Philippe De Frémontpré

 

Au fil du coeur

Au fil du cœur.

Ce n’est pas compliqué !

Non, vraiment,pas ,

D’être juste attentionné.

Avoir, ce regard là,

Libéré de l’ennui,

Même sous la pluie,

« D’accepter mon Être,*

Sans rien rejeter de lui » .*

La réalité n’est pas comparaitre,

Ce n’est pas être un fou,

Que de vouloir se dépouiller de tout,

Vivre, simplement,

Fracasse bien des tourments,

Nul besoin , non plus, d’être en lumière,

En cette vanité première,

Qui nous égare du chemin des apôtres,

Nous éloigne du sourire de l’autre.

Notre liberté commence par un «A »

Aimer !

Ce n’est vraiment pas compliqué !

Philippe De Frémontpré.

* Quelques mots empruntés à Alexandre Jollien .

Apprendre à nager.

Apprendre à nager.

Je reviens, si vous le permettez avec Alexandre Jollien, avec ses mots, qui pour ceux qui ont une pratique quotidienne, mais bien évidemment pour tous les êtres, délivrent une réalité, pour ne pas dire une vérité essentielle à l’observation juste, la réflexion juste, la compréhension juste, l’acte juste . Je vous la soumets avec le vœu qu’ils participent à votre bien-être, à ce pas qu’il faut faire chaque jour pour être meilleur.

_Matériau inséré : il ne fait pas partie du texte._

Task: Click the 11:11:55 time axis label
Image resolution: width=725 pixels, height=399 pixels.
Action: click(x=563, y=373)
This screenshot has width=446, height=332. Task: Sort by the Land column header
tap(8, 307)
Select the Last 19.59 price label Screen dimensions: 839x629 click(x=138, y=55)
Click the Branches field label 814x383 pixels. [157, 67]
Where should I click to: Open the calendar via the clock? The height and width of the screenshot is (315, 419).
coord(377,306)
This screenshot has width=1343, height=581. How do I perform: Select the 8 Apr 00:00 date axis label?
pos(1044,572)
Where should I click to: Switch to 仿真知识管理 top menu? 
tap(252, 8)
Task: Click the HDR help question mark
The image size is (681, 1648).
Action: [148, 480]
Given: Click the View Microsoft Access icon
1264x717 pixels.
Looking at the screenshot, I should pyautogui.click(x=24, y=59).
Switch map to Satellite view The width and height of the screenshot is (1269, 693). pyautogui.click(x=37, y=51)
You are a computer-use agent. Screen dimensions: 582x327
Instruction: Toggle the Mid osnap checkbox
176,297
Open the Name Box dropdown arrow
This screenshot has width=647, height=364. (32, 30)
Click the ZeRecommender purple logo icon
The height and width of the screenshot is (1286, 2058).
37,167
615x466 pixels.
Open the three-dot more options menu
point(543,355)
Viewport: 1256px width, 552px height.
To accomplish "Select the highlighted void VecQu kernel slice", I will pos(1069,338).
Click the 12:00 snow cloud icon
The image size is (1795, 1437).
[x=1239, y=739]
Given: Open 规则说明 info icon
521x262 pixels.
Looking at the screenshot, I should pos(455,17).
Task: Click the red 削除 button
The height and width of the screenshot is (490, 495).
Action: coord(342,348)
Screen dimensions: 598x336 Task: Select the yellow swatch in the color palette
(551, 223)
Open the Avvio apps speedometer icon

«  Peu à peu, j’apprends à gouter l’être, le rien-faire.Sous la surface agitée, derrières les fantaisies, les caprices, je découvre une joie immense vierge et belle qui relève de l’être et se moque de l’avoir ! »

Cette joie immense ,que nous portons chacune et chacun d’entre nous au plus profond de notre être, nous la pensons inaccessible, naïve, comme trop éloignée de nos désirs d’avoir, de nos réalités tristes et belliqueuses.. Comme l’explique Alexandre , c’est comme quand on apprend à nager, «  je découvre que pour flotter , il n’y a rien à faire ! » pourquoi ne pas s’inspirer de cela ? En quelques mots accepter le réel tel qu’il est et humblement oser la joie humble, cet horizon de tous les possibles.